> [Try it] Locate all lines in the data below that hold "This" and show them.

--------

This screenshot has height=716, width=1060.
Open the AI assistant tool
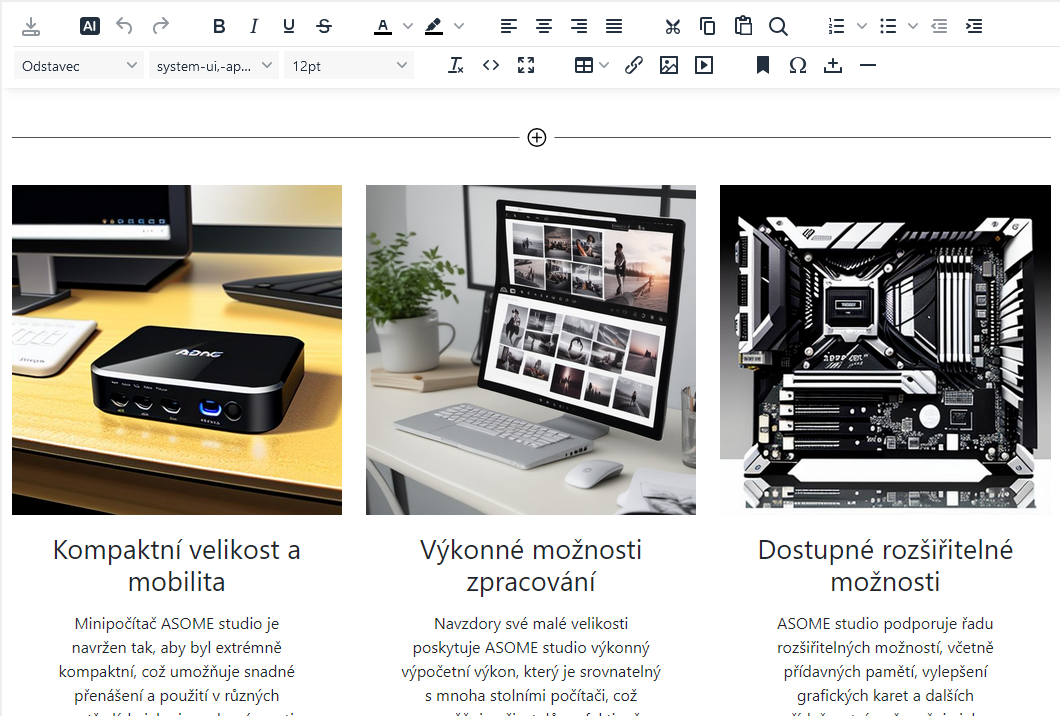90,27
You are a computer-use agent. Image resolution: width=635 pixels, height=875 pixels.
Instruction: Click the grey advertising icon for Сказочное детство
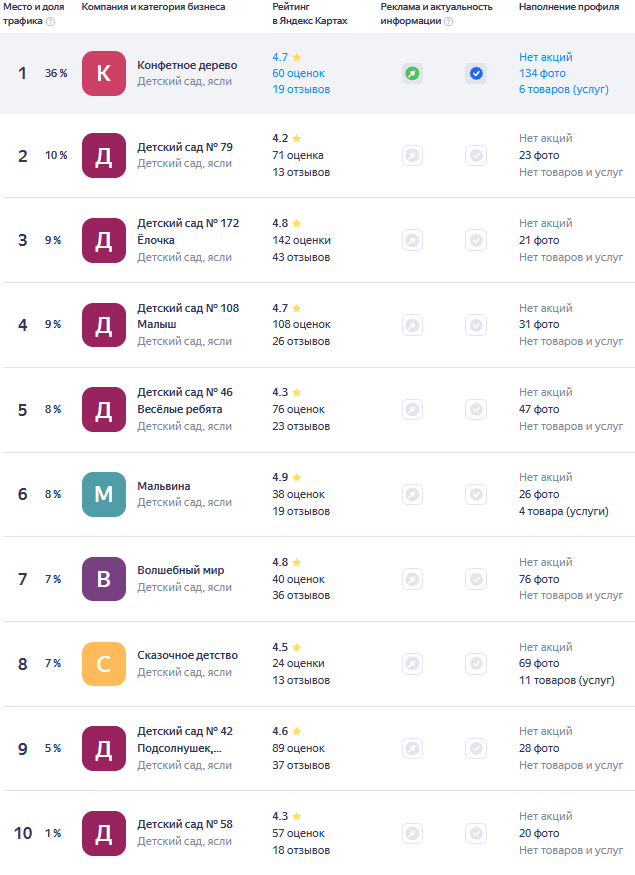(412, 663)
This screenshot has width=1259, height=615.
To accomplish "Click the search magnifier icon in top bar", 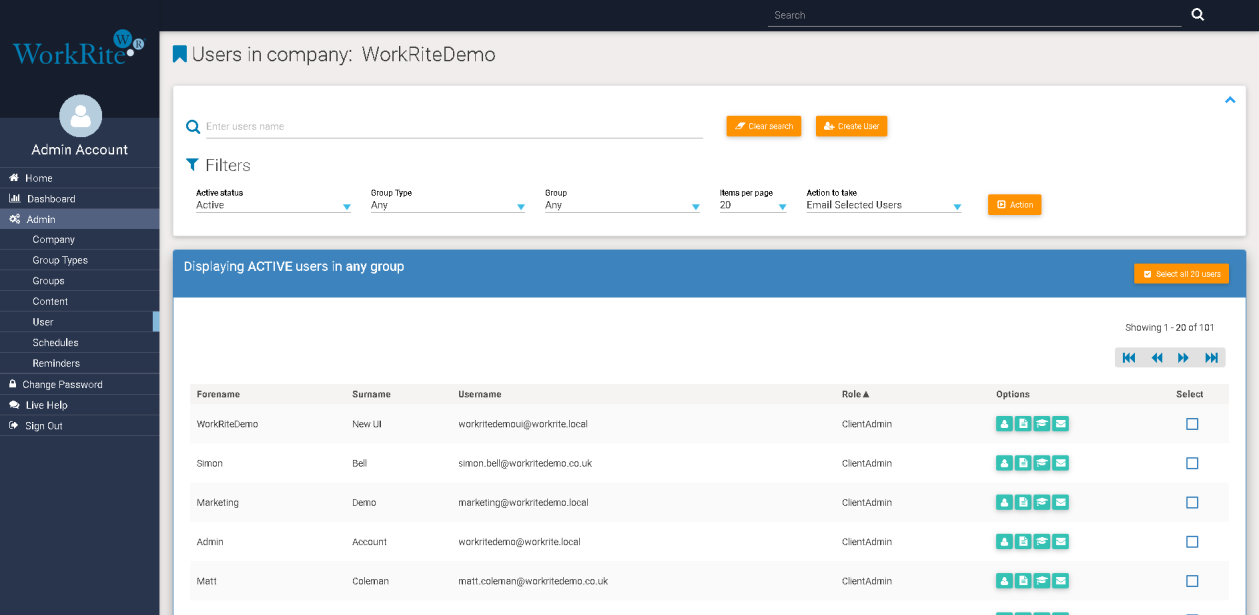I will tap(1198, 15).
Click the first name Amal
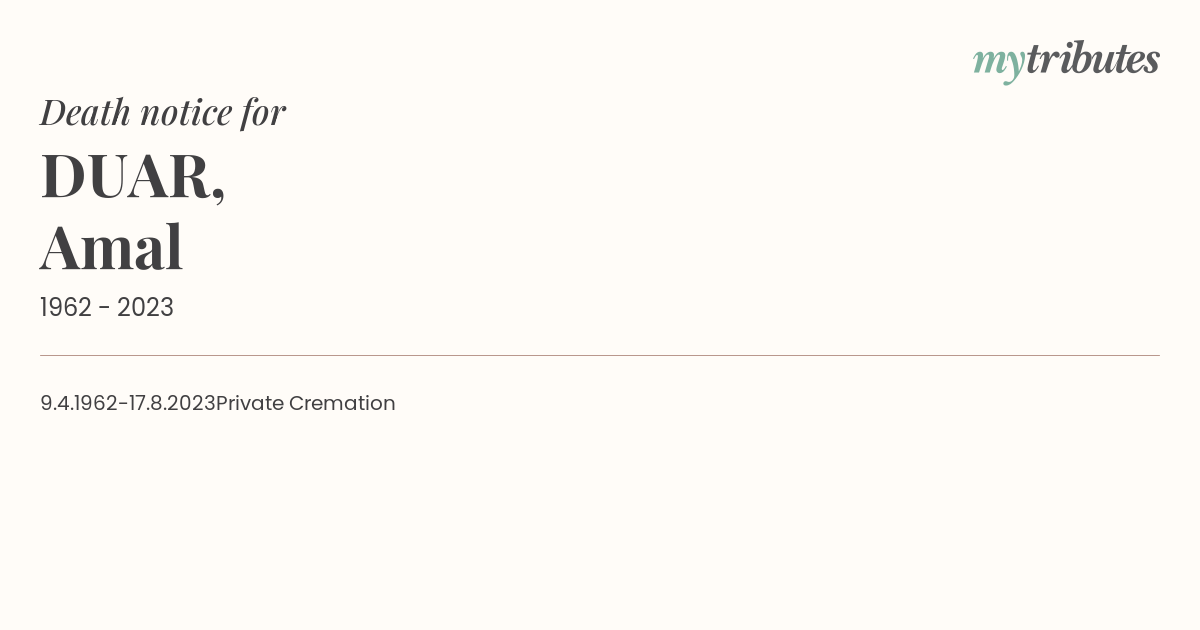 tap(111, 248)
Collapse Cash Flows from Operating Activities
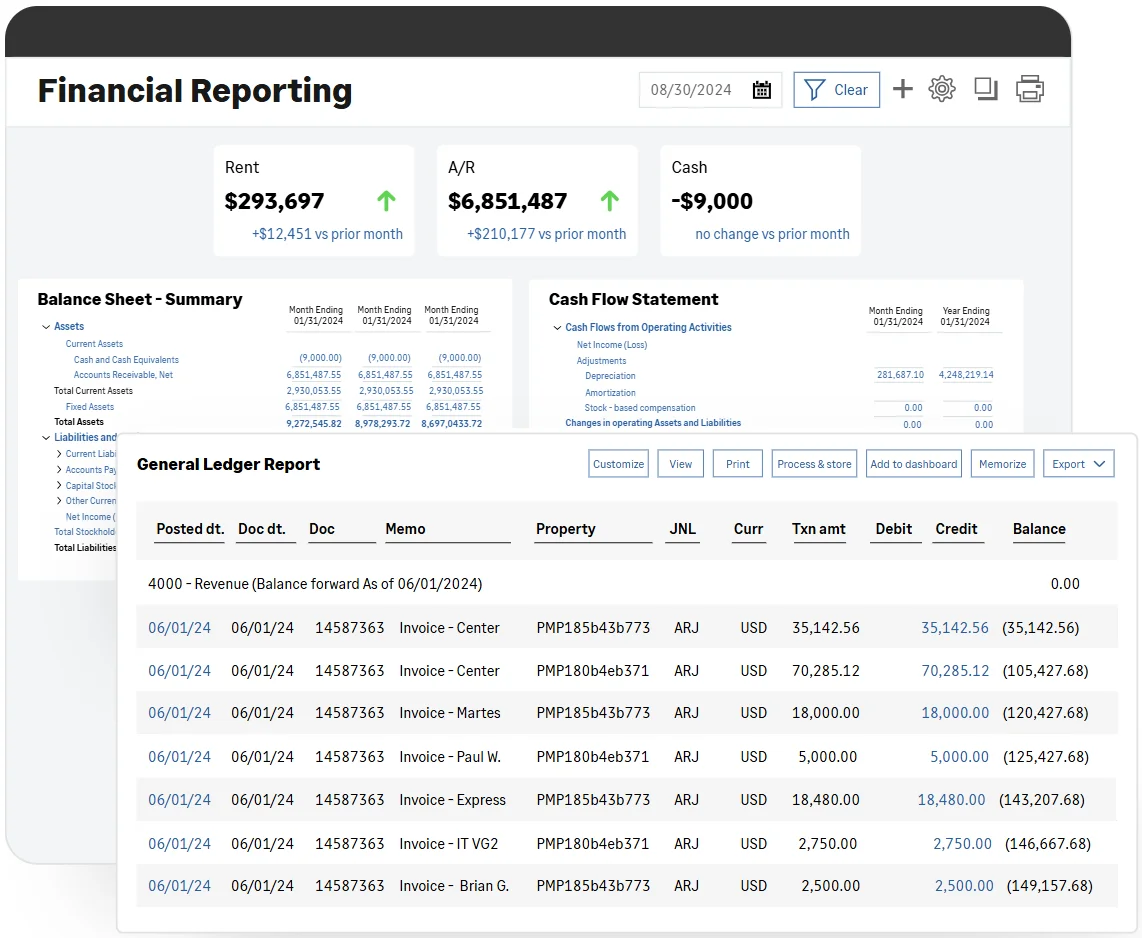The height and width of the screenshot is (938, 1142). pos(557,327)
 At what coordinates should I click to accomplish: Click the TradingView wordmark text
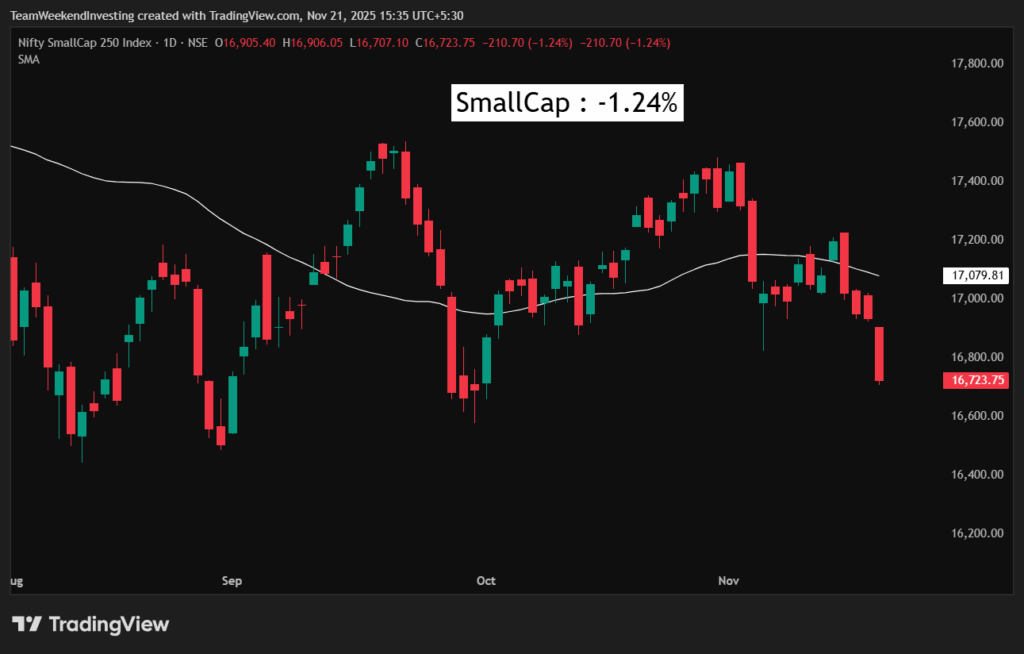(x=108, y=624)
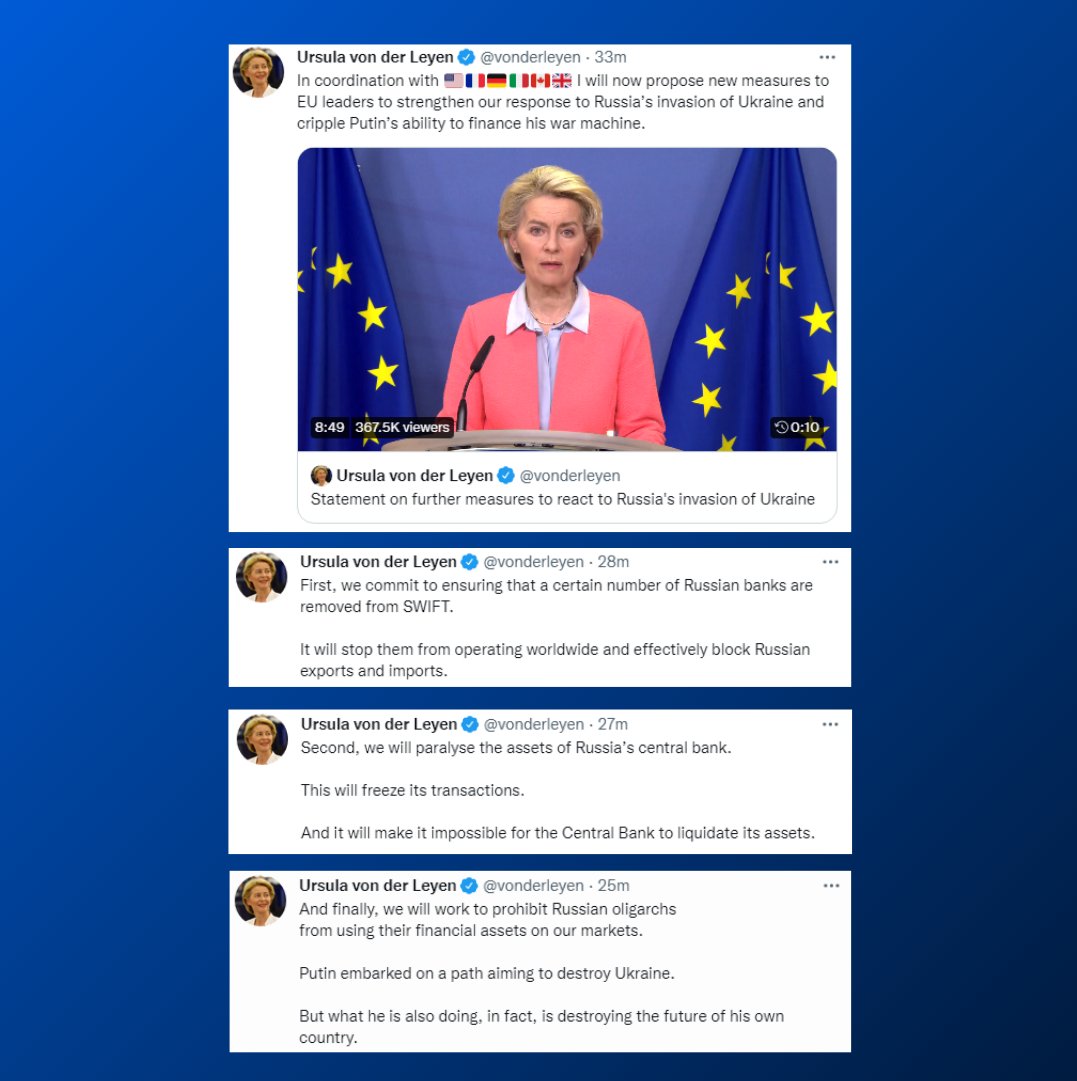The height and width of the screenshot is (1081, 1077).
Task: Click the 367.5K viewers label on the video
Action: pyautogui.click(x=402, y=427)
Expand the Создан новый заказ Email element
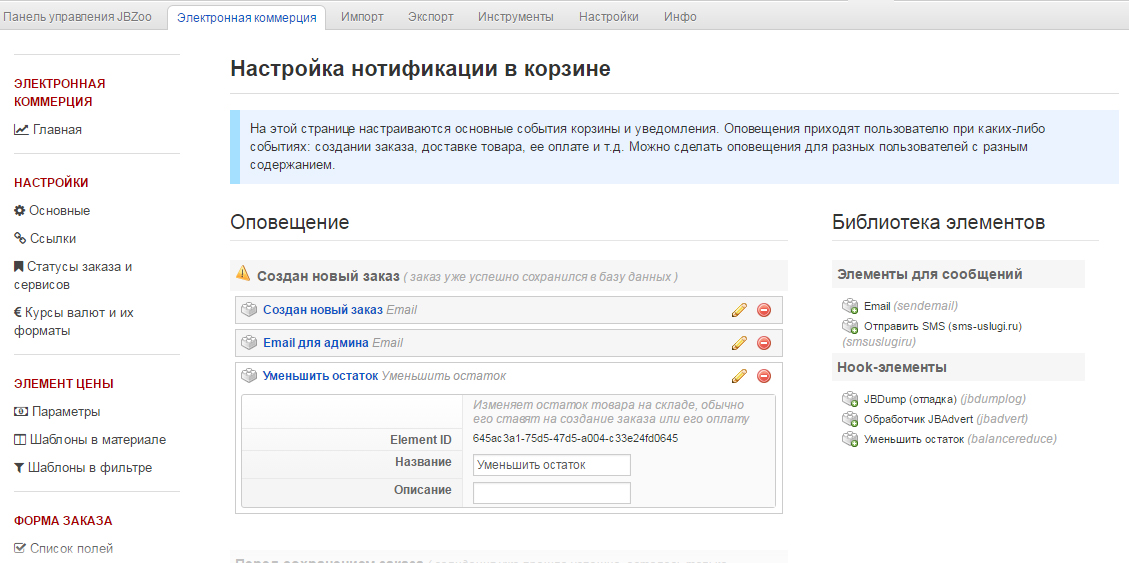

--------

> [Task answer]
This screenshot has height=716, width=1060.
This screenshot has width=1259, height=615.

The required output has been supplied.